Here’s what it showed, more or less:
Past Two Years | All Time |
---|---|
Perl: 76%, 9.5 MB | Perl: 77%, 11.3 MB |
Rust: 21%, 2.7 MB | Rust: 18%, 2.7 MB |
Go: 2%, 214.8 KB | Go: 2%, 368 KB |
This isn’t obviously wrong. I’ve written a lot of Perl and I’ve been doing a fair bit of Rust recently. But the Rust numbers seemed excessive. Had I written 2.7MB of Rust code in two years? That’s a lot of code!
So I filed a bug to remind myself to look at this later. Today was later.
I added some debugging output to my code to print out various bits of info as it went, focusing on each repo’s language stats. Eventually, I had it just print out bytes of Rust in each repo that had any Rust. That did the trick.
I realized that my Rust repos have huge amounts of generated code. For example,
my tailwindcss-to-rust
project exists to
generate Rust code from Tailwind CSS. The repo contains
an example of that generated code1.
That generated file is 613KB all by itself.
The fix was simple. GitHub uses Linguist for its language
detection and stats. You can
set attributes in your .gitattributes
file
to control how Linguist generates stats. Any file with a linguist-generated
attribute is excluded
from Linguist’s stats collection. So I went through and added this to my Rust repos.
My Rust stat went down to 2.1MB. I’d have expected it to go down more, but I think that maybe some of what I marked as generated was already being excluded somehow.

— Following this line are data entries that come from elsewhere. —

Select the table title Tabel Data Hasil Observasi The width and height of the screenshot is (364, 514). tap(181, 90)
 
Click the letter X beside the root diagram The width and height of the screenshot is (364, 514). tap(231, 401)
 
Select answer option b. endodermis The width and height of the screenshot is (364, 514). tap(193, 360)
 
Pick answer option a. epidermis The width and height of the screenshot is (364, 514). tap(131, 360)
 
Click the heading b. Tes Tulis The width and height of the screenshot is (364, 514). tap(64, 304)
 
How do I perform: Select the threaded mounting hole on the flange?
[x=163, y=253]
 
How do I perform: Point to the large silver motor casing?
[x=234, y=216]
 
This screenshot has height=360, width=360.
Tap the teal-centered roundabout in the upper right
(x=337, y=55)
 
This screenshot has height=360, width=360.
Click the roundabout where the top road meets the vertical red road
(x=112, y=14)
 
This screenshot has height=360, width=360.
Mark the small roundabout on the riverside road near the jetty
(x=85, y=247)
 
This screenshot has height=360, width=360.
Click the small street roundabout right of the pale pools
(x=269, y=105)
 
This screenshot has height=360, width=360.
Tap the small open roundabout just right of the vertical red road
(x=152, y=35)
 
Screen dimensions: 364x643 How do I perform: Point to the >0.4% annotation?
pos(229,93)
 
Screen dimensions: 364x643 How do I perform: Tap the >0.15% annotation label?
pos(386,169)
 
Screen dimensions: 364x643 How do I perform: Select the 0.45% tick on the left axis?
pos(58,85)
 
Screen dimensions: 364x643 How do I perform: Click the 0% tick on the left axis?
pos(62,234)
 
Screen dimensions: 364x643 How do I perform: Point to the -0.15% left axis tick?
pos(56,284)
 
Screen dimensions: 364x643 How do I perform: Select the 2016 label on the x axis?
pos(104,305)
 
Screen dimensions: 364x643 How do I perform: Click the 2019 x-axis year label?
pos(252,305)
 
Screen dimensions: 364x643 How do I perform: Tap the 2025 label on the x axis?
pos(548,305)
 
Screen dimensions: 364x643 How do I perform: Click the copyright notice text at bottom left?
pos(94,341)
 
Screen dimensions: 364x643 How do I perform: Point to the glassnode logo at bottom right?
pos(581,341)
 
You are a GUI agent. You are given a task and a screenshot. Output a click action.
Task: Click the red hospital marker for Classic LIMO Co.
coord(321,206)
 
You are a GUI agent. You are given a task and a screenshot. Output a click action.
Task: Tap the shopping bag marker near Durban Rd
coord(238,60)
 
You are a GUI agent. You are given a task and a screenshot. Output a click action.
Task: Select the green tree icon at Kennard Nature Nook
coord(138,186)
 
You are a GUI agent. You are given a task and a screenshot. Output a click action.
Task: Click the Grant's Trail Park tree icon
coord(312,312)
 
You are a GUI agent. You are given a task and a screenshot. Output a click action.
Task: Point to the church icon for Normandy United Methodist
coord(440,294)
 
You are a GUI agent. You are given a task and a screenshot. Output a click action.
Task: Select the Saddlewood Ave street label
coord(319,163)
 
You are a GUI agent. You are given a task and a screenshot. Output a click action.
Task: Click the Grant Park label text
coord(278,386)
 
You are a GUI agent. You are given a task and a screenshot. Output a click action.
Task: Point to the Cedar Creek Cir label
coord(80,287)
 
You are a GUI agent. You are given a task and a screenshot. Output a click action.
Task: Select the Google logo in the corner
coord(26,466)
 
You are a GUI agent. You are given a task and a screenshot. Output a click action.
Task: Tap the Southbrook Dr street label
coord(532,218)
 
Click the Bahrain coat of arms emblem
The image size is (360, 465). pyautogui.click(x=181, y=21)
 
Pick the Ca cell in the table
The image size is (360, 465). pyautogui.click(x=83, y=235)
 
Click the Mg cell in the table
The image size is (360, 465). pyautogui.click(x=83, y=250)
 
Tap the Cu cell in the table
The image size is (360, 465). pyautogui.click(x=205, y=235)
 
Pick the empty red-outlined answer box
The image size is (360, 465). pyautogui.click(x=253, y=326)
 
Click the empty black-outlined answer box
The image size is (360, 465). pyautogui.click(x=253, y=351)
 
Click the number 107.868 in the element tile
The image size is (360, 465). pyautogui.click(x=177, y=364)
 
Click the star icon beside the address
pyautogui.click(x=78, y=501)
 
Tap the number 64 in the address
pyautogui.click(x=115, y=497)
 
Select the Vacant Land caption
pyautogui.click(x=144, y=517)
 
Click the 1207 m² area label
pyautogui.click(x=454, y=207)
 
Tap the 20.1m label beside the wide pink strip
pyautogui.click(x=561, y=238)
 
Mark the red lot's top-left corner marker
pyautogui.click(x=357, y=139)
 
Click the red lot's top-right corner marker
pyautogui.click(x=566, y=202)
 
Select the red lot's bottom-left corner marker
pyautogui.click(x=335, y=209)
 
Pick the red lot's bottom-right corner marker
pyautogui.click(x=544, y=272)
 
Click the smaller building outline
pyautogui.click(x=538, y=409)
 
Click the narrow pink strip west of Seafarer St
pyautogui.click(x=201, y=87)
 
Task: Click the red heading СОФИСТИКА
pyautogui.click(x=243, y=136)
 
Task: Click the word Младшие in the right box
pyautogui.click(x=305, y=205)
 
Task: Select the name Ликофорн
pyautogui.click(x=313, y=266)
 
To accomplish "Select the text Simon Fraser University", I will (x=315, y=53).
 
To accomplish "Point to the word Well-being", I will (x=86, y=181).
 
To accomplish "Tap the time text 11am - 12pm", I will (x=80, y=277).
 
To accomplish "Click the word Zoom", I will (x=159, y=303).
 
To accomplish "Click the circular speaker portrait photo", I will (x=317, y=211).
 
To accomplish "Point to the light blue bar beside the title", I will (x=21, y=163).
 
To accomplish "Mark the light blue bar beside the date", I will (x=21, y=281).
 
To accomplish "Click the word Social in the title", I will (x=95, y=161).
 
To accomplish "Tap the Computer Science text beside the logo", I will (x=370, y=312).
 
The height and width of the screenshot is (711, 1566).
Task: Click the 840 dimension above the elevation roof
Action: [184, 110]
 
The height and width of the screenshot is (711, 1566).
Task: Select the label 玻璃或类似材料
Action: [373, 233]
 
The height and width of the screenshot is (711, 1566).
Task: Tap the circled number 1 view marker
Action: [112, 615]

And then it occurred to me that I have the same issue with some Perl repos too. Notably,
DateTime-Locale
and
DateTime-TimeZone
both contain ridiculous
amounts of generated code. Apparently, I knew about this Linguist thing before because
DateTime-Locale
already had a .gitattributes
file. But there was none for DateTime-TimeZone
.
Adding that removed about 6MB of Perl code from my stats.
So here are the new stats:
Past Two Years | All Time |
---|---|
Perl: 60%, 3.6 MB | Perl: 66%, 5.4 MB |
Rust: 34%, 2.1 MB | Rust: 26%, 2.1 MB |
Go: 3%, 214.8 KB | Go: 4%, 368 KB |
HTML: 1%, 62.6 KB |
That seems a bit more sensible. I’ve written a lot of Perl, but I haven’t worked on many of my Perl projects for a while.
I also noticed some weirdness with the count of PRs written and merged. When I run the profile generator locally I get a higher number than when it runs in GitHub Actions. That’s presumably because running it locally I run it with a GitHub API token that has access to private repos, so it sees private MongoDB repos.
But if I change the query to exclude private repos and run it locally, it gets a much lower number than it should. I’m not sure what’s going on here. Doing the query manually on the GitHub website I get numbers that match what the code gets in GitHub Actions, so I’m pretty sure that’s the right one. Confusing!
Just for good measure, I excluded all of my work-related orgs from the queries too. The point of the profile is to highlight my FOSS work, not my work work.
But even with this refinement I still get different results from GitHub Actions versus running it locally. If anyone has any ideas on why, I’d love to hear them!